Espresso Machines producing single-shot espresso have been around for over a hundred years, so they could be considered traditional. However, today’s electronic semi-automatic espresso machines are a far cry from even those of the 1960s. Many Italian homes now have espresso machines, producing exceptionally rich, well-rounded cups of coffee.

Tips For Making Authentic Italian Coffee At Home

There’s the machine, the right coffee grounds, and then there’s the human element – all of these are elements of success in brewing a great cup of coffee at home. Making authentic Italian coffee needs that additional Italian passion.

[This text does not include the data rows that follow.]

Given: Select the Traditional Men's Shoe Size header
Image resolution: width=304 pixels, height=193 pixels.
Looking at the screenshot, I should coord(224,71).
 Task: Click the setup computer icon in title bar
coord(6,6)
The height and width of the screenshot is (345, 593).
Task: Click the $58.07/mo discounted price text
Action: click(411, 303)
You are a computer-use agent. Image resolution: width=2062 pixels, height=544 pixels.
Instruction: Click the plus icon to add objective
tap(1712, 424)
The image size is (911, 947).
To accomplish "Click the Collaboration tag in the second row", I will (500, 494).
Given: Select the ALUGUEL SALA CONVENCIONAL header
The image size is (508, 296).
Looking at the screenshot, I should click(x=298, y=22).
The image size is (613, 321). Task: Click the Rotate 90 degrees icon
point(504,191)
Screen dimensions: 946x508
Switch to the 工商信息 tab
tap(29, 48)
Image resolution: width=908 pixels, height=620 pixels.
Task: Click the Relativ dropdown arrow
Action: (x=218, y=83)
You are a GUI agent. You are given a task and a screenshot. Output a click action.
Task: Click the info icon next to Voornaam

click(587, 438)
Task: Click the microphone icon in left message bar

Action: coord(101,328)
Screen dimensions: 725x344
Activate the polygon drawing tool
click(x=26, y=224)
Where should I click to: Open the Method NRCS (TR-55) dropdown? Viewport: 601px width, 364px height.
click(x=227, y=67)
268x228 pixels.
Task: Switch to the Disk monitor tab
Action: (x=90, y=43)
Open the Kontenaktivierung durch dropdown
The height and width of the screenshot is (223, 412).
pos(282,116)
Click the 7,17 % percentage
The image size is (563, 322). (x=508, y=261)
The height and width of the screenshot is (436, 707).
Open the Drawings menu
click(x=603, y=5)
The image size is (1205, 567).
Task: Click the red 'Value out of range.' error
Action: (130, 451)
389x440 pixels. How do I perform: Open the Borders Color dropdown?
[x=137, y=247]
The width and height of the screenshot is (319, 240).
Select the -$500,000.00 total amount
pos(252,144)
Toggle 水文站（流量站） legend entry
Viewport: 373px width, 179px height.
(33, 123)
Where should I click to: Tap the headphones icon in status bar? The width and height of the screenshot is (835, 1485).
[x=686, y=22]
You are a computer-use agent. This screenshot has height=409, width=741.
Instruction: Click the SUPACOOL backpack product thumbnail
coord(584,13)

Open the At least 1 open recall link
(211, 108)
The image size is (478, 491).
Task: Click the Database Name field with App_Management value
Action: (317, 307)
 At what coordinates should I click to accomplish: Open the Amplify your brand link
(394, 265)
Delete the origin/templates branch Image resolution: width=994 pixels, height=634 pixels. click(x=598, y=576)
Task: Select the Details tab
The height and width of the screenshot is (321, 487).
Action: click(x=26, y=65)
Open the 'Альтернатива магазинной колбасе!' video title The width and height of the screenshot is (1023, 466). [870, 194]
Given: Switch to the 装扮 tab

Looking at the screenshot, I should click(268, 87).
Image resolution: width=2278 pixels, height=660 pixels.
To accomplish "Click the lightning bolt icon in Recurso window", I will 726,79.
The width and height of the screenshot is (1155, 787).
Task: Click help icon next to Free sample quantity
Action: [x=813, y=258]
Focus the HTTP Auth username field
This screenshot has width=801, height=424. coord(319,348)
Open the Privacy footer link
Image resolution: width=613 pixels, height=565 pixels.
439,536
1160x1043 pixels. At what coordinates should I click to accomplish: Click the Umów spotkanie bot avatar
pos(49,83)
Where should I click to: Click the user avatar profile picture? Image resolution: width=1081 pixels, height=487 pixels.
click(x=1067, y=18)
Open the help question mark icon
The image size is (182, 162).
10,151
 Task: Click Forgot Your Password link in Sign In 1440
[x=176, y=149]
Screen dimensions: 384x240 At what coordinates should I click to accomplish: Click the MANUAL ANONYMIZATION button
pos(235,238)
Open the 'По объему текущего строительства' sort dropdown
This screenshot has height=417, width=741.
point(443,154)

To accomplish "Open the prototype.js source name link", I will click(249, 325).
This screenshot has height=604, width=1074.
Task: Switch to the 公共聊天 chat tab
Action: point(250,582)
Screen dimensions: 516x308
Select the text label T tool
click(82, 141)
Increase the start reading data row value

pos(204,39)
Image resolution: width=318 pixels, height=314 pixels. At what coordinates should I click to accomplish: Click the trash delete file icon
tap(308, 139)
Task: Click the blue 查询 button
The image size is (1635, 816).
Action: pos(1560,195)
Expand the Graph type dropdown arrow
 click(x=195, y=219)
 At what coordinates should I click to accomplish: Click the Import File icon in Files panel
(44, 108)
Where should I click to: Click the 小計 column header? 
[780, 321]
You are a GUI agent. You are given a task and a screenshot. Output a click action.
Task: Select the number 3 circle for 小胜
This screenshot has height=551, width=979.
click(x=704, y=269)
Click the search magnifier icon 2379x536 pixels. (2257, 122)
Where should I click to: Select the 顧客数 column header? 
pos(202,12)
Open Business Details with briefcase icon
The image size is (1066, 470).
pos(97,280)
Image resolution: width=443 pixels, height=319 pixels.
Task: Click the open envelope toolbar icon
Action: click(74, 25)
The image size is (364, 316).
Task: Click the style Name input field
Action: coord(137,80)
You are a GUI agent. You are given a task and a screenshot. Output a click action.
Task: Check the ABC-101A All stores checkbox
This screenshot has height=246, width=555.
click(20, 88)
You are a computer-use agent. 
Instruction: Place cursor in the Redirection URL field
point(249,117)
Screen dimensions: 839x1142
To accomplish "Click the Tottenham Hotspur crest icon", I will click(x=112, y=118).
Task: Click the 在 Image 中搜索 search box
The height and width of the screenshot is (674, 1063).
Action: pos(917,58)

  • Choose your beans carefully. Taste is purely subjective, with no rights or wrongs, so your choice of flavors is a personal one. However, make sure the beans are freshly roasted (check the packaging or ask the roaster), ideally not more than three weeks before being used.
  • Grinding the beans should be done immediately before use as they will begin to lose aroma and taste as soon as they are ground. For espresso using the Moka pot, it’s recommended that you use a medium-to-fine grind and a slightly finer grind for an espresso machine.
  • Because the brewing time is so short with an espresso machine or a Moka, learn how much to tamp down the grounds so that the water flows through at the correct rate to give a flavorful coffee without any bitterness.


Like the coffee itself, Italian coffee culture is a rich blend of tradition and modern lifestyle patterns. From the early coffee houses of Venice to today’s coffee bars, coffee has played a role in the daily lives of Italians. By understanding and sharing the customs, and the daily rituals of Italian coffee lovers, you can be part of the fascinating Italian coffee experience.